In this article we will discuss about the role of environment in changing the form and degree of expression of some genes resulting in a corresponding change in the phenotype.
Penetrance and Expressivity:
The presence of a gene does not always bear an absolute relationship with the appearance or absence of a trait. In the ABO blood group system, the genes are expressed in an absolute way. But in many other instances the gene is expressed in a variable manner, i.e. the visible phenotype shows varying intensities.
The terms penetrance and expressivity are used to describe variable gene expression. Penetrance is the proportion of individuals that show an expected phenotype.

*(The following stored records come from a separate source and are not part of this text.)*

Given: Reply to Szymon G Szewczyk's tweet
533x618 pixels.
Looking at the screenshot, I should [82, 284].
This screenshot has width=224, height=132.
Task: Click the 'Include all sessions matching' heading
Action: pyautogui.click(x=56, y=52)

When a gene is completely penetrant it is always expressed; when incompletely penetrant, the gene is expressed in some individuals, not in others, the proportions depending upon the degree of penetrance.
For example in the recessive traits which Mendel studied, the phenotype was expressed fully when the gene was in homozygous condition; this is due to 100 per cent penetrance. Suppose instead that in a hypothetical cross, only 60 per cent of individuals show the expected trait when all 100 are carrying the gene; we say that in this case penetrance is 60 per cent.
Expressivity is the degree to which a gene is expressed in the same or in different individuals. Thus the gene for lobe eye in Drosophila may show a complete range of phenotypic expression in different individuals. Some flies may have a normal sized eye, in others the eye is smaller, in still others the eye is absent.
The earliest studies related to the effect of temperature on genetic constitution were done on the Himalayan breed of rabbits and Siamese cats. Coat colour in rabbits is controlled by multiple alleles of a gene.
When one of the recessive alleles ch is present in the homozygous condition (chch ), the Himalayan coat colour results. Such a rabbit is a mosaic with white fur all over the body except the nose, paws, ears and tail which are black (Fig. 5.1).
The black extremities are the portions which have lower temperature (less than 34°C) than the rest of the body. If the extremities are exposed to higher temperature artificially, the new hair which starts growing is white.
Similarly, if some portion of the body bearing albino fur is artificially kept at a lower temperature, the new hair formed is black. These observations explain the temperature sensitive behaviour of the allele (ch) which controls Himalayan trait in the homozygous state.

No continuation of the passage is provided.